Reporting Owner Name / Address Relationships
 Director  10% Owner  Officer  Other
TA ASSOCIATES INC
125 HIGH STREET
SUITE 2500
BOSTON, MA 02110
      See General Remarks

Signatures

 TA Associates, Inc.   09/16/2005
**Signature of Reporting Person Date

 By: Thomas P. Alber, Chief Financial Officer   09/16/2005
**Signature of Reporting Person Date

Explanation of Responses:

* If the form is filed by more than one reporting person, see Instruction 4(b)(v).
** Intentional misstatements or omissions of facts constitute Federal Criminal Violations.
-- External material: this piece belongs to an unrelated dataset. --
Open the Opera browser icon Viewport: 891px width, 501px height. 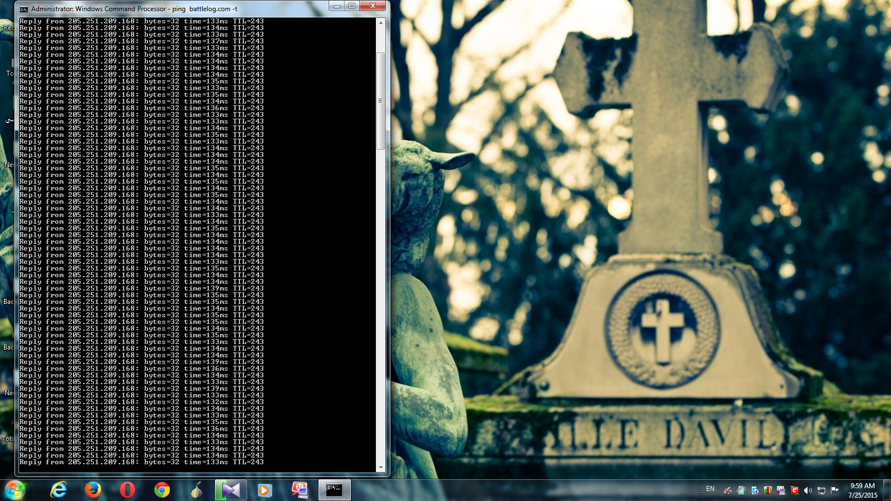[x=128, y=490]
See 18 U.S.C. 1001 and 15 U.S.C. 78ff(a).
(1) The reporting person may be deemed to have an indirect pecuniary interest as the General Partner of TA Associates AAP III Partners L.P. and TA Associates AP IV L.P. and as the Manager of TA Associates IX LLC, TA Associates VIII LLC, TA Executives Fund LLC and TA Investors LLC. The reporting person disclaims beneficial ownership of such shares because the reporting person 's indirect pecuniary interest is subject to indeterminable future events.
(2) The reporting person is the indirect beneficial owner of the following shares of Common Stock: (i) 12,019,137 shares owned by TA IX L.P.; (ii) 4,408,658 shares owned by TA/Advent VIII L.P.; (iii) 1,637,297 shares owned by TA/Atlantic and Pacific IV L.P.; (iv) 450,800 shares owned by Advent Atlantic and Pacific III L.P.; (v) 91,521 shares owned by TA Executives Fund LLC; and (vi) 360,354 shares owned by TA Investors LLC. TA Associates AP IV L.P. is the General Partner of TA/Atlantic and Pacific IV L.P. TA Associates IX LLC is the General Partner of TA IX L.P. TA Associates VIII LLC is the General partner of TA/Advent VIII L.P. TA Associates AAP III Partners is the General Partner of Advent Atlantic and Pacific III L.P.
(3) On September 14, 2005 (the "Trade Date"), TA IX L.P., TA/Advent VIII L.P., TA/Atlantic and Pacific IV L.P., Advent Atlantic and Pacific III L.P., TA Executives Fund LLC and TA Investors LLC (the "Funds") entered into a Forward Sale Transaction (the "Transaction") with an unrelated third party (the "Buyer") relating to 12,019,137, 4,408,658, 1,637,297, 450,800, 91,521, and 307,399 shares of Common Stock, respectively. The maturity date of the Transaction is September 14, 2007, subject to acceleration in certain events. The Funds will receive a payment from the Buyer in the amount of $20.28 per share (after provision for financing costs which are subject to adjustment) within three business days of the Trade Date.
 
Remarks:
Member of a group which owns more than 10% in the aggregate.